Bayou Arcana
- First edition
- Author: Various male writers, various female artists
- Language: English
- Genre: Horror fiction, Southern Gothic
- Publisher: Markosia
- Publication date: 2012
- Publication place: United Kingdom
- Media type: Print (hardback & paperback)
- Pages: 128
- ISBN: 978-1-905692-75-0

= Bayou Arcana =

Graphic novel anthology

Bayou Arcana: Songs of Loss and Redemption is a graphic novel anthology of 11 stories created by a team of male writers and female artists, first published in 2012. It draws heavily on the United States' 'Southern Gothic' tradition of mysticism in both the storytelling themes and visual art.
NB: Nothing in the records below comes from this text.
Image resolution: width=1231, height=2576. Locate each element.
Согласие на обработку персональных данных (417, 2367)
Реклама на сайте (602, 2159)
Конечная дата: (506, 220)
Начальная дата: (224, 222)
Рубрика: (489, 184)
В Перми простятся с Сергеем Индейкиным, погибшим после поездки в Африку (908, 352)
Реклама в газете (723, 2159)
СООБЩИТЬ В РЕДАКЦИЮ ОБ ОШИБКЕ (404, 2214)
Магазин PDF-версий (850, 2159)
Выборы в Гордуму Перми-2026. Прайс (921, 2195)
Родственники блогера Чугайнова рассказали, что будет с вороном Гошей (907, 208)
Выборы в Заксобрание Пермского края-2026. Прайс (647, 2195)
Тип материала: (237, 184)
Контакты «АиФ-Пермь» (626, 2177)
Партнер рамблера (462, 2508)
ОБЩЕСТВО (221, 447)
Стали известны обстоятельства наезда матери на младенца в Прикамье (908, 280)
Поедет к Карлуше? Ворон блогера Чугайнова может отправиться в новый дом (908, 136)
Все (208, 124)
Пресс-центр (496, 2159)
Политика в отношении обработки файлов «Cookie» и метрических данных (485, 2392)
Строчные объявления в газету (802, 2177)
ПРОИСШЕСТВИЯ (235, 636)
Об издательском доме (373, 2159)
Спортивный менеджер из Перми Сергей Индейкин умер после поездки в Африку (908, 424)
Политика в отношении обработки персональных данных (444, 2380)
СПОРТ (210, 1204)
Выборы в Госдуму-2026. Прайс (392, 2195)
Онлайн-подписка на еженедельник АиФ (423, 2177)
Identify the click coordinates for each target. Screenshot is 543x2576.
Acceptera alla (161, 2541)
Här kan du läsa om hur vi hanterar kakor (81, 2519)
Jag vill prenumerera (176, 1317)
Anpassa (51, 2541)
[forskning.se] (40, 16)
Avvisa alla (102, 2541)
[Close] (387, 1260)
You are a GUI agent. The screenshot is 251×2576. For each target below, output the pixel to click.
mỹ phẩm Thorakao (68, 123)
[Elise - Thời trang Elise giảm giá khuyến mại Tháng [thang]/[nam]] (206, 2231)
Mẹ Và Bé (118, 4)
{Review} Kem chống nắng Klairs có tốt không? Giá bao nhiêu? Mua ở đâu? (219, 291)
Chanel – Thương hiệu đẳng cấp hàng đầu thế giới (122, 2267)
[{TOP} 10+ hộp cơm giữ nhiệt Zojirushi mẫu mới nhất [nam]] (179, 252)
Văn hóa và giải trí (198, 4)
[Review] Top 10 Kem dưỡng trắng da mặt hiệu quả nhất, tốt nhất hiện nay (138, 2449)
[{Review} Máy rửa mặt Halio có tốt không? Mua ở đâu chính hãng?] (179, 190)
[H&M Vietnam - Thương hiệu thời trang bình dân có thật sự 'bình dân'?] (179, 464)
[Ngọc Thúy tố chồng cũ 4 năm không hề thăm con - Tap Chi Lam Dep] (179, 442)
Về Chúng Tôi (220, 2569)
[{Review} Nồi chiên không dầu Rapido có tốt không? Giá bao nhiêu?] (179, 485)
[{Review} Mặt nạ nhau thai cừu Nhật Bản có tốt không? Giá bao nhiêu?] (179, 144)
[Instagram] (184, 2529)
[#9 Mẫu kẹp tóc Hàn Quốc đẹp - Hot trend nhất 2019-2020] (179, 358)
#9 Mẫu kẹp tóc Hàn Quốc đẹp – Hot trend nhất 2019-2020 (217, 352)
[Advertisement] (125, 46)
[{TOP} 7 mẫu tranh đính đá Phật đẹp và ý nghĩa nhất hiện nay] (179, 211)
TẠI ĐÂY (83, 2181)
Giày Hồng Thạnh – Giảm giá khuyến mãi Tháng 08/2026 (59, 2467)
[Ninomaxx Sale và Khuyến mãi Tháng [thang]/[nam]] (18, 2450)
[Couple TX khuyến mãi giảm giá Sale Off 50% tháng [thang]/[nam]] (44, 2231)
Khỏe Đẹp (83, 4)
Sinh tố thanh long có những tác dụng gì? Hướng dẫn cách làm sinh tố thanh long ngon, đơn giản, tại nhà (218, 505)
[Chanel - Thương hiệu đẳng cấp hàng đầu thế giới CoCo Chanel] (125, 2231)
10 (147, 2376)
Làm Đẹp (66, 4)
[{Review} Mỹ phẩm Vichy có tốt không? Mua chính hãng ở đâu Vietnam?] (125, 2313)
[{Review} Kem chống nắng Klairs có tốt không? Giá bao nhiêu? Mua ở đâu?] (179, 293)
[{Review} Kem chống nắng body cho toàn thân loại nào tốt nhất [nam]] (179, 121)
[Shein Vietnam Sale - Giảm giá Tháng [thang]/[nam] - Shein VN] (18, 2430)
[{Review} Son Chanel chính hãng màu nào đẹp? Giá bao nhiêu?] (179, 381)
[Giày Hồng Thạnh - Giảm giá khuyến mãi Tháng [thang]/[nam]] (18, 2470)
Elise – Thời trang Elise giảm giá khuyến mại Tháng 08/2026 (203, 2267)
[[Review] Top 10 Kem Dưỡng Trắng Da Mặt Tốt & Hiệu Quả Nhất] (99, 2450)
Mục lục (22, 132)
Much of the stories' content is also related to cultural issues of oppression and retribution in the context of the history of the Southern United States.

==Stories==
- The Tale of Ol' Mercy - story: Jimmy Pearson, art: Valia Kapadai (10 pages)
- Comfort and Joy - story: Darren Ellis, art: Davina Unwin (11 pages)
- Irons in the Fire - story: Corey Brotherson, art: Jennie Gyllblad (11 pages)
- True Reflections - story: Steve Tanner, art: Alex Thompson (10 pages)
- Tohopoka - story: Alexi Conman, art: Vicky Stonebridge (12 pages)
- Promises - story: Matt Gibbs, art: Sara Dunkerton (6 pages)
- Small World - story: Matthew Craig, art: Dani Abram (14 pages)
- Grinder Blues - story: Jimmy Pearson, art: Lynsey Hutchinson (11 pages)
- Swamp Pussy and the Hanged Man – story: Cy Dethan, art: Nic Wilkinson (12 pages)
- Six Bullets - story: Jimmy Pearson, art: Patricia Echavarri-Riego (12 pages)
- The 'Skeeter - story: Jimmy Pearson, art: Jenny Clements (12 pages)

==Themes==
Bayou Arcana is an attempt to increase gender equality in the comic industry. According to The Guardian "the anthology is the product an experiment that brings together an all-female team of artists with an all-male team of writers and it is an illustration of how a new generation of female artists and readers is radically changing the face of comics".

Five of the artists and three of the writers attended the Kapow 2012 comic convention as members of an interview panel which has been commented on by the press as another positive step for women in the comic industry.